Session Information
34 SES 06 B, Active Citizenship in the Community
Paper Session
Contribution
The project focuses on the issue/problem of citizenship education as a tool to contribute to the promotion of youth well-being. The research hypothesis relates the phenomenon of youth existential distress to the lack or absence of life skills, and the construct of active citizenship and education for its exercise as educational key categories and tools to promote such skills and contribute to dealing with the phenomenon of youth existential distress.The research questions were the following: What is the role and influence of beliefs and efficacy in life skills on the development of positive thinking and subjective well-being of adolescents? What is the relationship between these two aspects and participatory processes, the propensity to assume forms of responsibility and civic engagement, and the development of active and proactive attitudes towards the future?

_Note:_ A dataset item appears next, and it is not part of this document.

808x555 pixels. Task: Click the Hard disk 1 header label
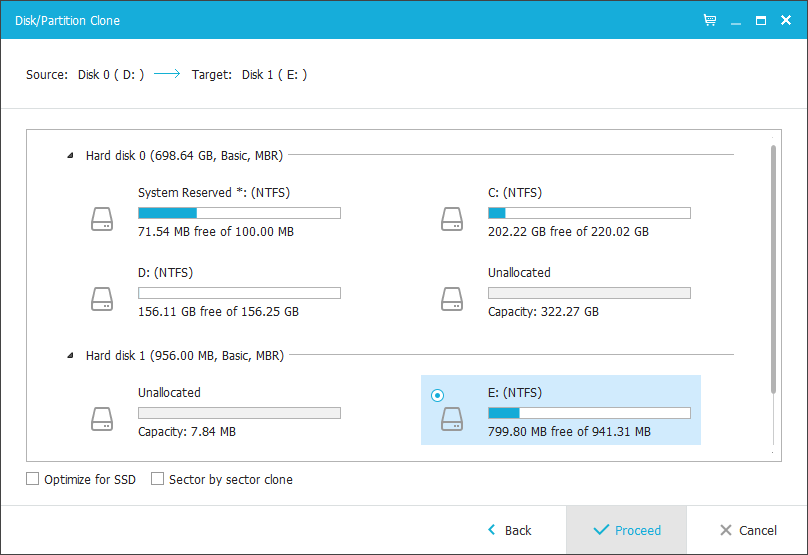(x=185, y=356)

The research aimed to understand the relationship between the phenomenon of youth existential distress and the lack of life skills; to understand the relationship between the perception of one's own effectiveness in life skills, the perception of well-being and the lack of forms of positive thinking and the propensity to project oneself positively and responsibly into the future; to pedagogically re-signify the construct of active citizenship and its implementation through a bottom-up approach.

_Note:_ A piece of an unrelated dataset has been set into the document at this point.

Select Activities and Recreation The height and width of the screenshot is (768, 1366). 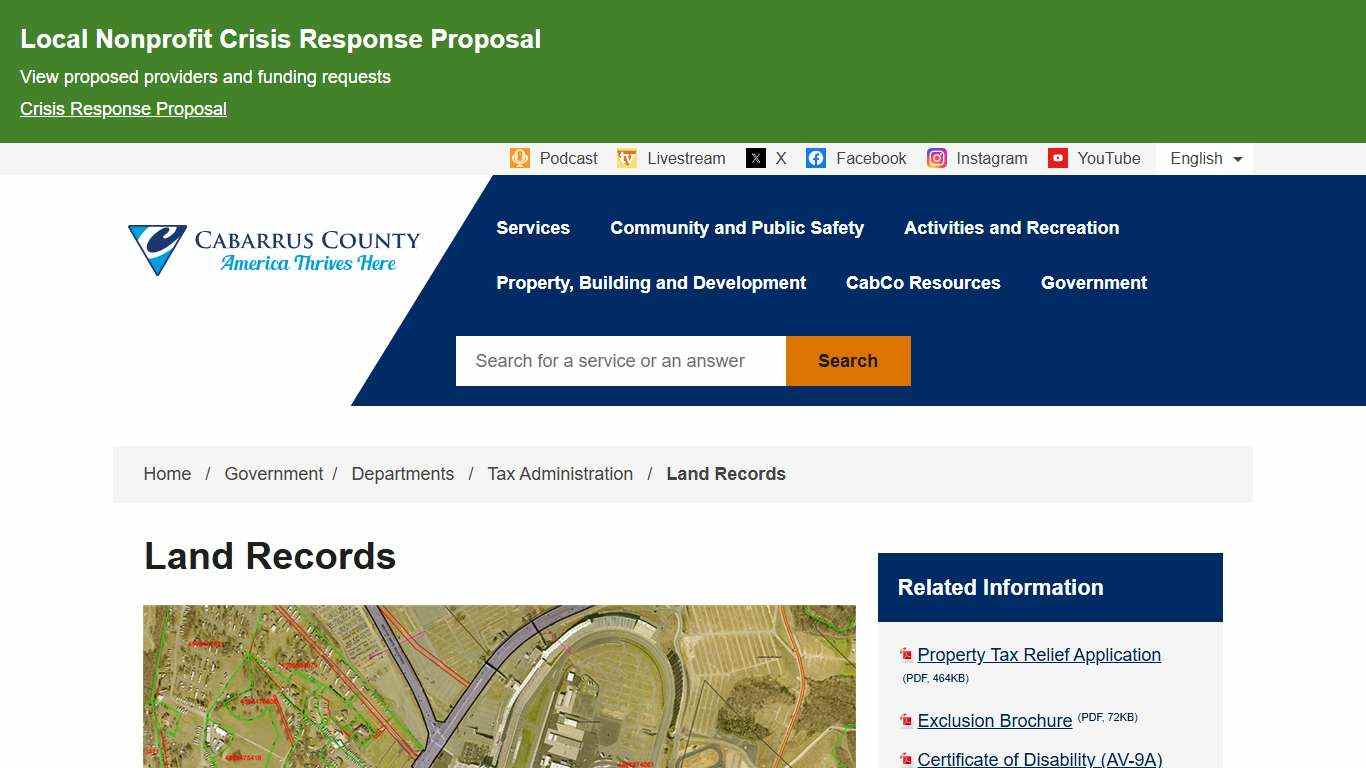pyautogui.click(x=1011, y=228)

The research focuses on one of the educational emergencies facing pedagogy and education today: the challenge of the existential distress of adolescents, understood as the difficulty in performing "normal" evolutionary tasks. The data provided by ISTAT (2019), SIP (2022), UNICEF (2021) are alarming and show the increase, especially after the Covid-19 pandemic, in mental disorders between 10 and 19 years old and in suicides between 15 and 19 years old. The interpretation used was pedagogical, with the aim of formulating the issue from the point of view of the subject educability. For this reason, the research did not focus on pathological distress, but on those forms of socially compatible, often invisible distress that Sergio Tramma (2019) includes in what he calls the "grey zone". The epistemological framework of the research is that of complexity theory (Morin, 2000; Ceruti 1994, 2020, 2021), the capability approach (Sen, 1986, 1993, 1994; Nussbaum, 2011, 2012, 2013), ecological theory (Brofenbenner, 2002), the sustainability paradigm (ONU, 2015) and global citizenship education (UNESCO, 2017; 2023).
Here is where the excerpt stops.